* **Directions**: Copy the stretch of items from the line that contains "Given: Click the blue Buy (קנה) button" through the line that contains "will (x=216, y=130).", including both of those lines, character for character.

★ ★ ★ ★ ★

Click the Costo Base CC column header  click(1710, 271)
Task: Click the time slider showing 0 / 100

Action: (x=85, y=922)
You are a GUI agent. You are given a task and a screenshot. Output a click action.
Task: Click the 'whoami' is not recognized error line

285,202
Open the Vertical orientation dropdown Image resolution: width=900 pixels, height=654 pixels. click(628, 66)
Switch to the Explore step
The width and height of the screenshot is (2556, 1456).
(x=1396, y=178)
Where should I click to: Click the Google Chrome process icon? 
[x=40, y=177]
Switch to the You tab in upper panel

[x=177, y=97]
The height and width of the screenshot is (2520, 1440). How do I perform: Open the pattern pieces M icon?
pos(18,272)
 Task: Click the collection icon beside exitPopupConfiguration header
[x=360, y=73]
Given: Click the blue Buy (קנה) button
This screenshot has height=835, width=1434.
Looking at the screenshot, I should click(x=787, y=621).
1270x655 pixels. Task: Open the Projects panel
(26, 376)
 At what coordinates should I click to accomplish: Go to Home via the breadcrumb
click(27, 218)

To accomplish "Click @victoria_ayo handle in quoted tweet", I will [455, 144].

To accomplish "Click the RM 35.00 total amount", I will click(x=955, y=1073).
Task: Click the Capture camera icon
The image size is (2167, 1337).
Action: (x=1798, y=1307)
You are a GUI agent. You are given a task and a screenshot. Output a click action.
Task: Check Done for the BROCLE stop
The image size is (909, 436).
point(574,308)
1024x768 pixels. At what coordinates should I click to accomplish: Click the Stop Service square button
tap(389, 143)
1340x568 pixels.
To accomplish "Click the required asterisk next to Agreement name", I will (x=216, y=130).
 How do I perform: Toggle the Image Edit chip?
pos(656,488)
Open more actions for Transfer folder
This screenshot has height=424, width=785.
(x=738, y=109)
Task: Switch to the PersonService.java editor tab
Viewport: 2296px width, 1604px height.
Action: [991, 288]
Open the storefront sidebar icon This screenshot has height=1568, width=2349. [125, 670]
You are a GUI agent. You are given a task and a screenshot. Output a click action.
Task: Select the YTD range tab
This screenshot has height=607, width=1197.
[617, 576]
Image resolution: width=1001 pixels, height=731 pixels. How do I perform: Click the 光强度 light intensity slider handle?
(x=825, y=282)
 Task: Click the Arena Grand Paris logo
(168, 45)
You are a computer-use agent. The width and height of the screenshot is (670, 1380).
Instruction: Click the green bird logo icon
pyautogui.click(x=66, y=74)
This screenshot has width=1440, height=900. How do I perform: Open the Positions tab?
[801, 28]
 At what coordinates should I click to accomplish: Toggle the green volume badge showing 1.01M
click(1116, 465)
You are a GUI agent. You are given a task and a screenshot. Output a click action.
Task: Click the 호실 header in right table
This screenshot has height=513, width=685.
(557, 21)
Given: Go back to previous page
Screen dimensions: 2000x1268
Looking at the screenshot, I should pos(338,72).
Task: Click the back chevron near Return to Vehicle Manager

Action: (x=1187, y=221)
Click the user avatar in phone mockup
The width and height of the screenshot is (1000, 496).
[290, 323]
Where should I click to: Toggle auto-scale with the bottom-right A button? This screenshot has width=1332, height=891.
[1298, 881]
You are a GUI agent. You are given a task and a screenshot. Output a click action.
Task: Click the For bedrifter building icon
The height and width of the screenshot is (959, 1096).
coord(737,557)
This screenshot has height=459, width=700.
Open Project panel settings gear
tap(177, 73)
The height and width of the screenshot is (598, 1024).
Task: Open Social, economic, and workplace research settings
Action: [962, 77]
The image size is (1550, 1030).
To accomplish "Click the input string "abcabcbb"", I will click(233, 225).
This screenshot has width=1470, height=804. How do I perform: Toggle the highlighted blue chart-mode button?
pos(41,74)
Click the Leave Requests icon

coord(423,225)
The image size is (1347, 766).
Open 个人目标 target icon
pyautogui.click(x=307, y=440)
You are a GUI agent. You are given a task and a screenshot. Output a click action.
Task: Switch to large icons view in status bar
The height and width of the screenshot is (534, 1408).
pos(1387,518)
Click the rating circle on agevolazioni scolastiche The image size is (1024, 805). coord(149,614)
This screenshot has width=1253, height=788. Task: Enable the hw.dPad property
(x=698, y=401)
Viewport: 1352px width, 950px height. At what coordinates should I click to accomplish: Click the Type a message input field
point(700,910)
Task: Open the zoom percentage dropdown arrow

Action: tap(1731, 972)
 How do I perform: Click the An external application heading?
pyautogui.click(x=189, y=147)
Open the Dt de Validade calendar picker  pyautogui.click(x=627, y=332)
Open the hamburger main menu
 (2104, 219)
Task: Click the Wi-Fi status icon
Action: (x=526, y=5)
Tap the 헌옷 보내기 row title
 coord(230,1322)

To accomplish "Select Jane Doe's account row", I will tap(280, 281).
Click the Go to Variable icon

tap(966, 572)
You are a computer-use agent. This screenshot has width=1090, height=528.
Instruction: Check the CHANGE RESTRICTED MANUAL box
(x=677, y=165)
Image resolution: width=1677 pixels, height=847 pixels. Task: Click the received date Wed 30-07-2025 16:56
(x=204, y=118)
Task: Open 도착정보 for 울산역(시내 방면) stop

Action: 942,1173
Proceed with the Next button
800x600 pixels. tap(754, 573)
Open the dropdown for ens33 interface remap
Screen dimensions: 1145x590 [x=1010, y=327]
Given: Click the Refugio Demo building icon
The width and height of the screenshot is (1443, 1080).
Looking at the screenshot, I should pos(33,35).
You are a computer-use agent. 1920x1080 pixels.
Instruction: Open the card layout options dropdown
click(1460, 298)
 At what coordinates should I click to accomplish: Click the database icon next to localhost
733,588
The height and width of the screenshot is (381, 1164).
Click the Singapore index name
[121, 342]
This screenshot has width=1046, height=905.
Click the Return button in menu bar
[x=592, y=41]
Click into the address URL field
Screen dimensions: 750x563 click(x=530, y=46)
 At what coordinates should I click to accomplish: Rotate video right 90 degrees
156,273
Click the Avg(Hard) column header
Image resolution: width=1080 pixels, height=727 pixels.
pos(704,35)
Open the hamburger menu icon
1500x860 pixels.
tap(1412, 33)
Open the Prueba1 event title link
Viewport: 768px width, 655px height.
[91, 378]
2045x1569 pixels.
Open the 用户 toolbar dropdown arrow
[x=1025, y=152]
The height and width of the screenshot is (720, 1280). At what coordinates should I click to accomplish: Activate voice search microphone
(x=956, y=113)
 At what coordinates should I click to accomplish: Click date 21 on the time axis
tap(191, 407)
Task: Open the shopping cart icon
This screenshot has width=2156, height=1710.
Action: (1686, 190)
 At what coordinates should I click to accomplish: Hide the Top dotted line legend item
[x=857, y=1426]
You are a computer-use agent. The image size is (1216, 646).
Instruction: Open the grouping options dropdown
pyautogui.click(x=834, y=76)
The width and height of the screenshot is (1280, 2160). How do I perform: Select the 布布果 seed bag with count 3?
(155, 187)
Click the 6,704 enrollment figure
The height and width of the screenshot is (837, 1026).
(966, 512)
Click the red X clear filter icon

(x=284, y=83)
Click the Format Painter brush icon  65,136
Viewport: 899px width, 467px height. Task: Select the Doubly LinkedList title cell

★ ★ ★ ★ ★

* **Right answer**:
Given: Click the blue Buy (קנה) button
This screenshot has height=835, width=1434.
Looking at the screenshot, I should click(x=787, y=621).
1270x655 pixels. Task: Open the Projects panel
(26, 376)
 At what coordinates should I click to accomplish: Go to Home via the breadcrumb
click(27, 218)

To accomplish "Click @victoria_ayo handle in quoted tweet", I will [455, 144].

To accomplish "Click the RM 35.00 total amount", I will click(x=955, y=1073).
Task: Click the Capture camera icon
The image size is (2167, 1337).
Action: (x=1798, y=1307)
You are a GUI agent. You are given a task and a screenshot. Output a click action.
Task: Check Done for the BROCLE stop
The image size is (909, 436).
point(574,308)
1024x768 pixels. At what coordinates should I click to accomplish: Click the Stop Service square button
tap(389, 143)
1340x568 pixels.
To accomplish "Click the required asterisk next to Agreement name", I will (x=216, y=130).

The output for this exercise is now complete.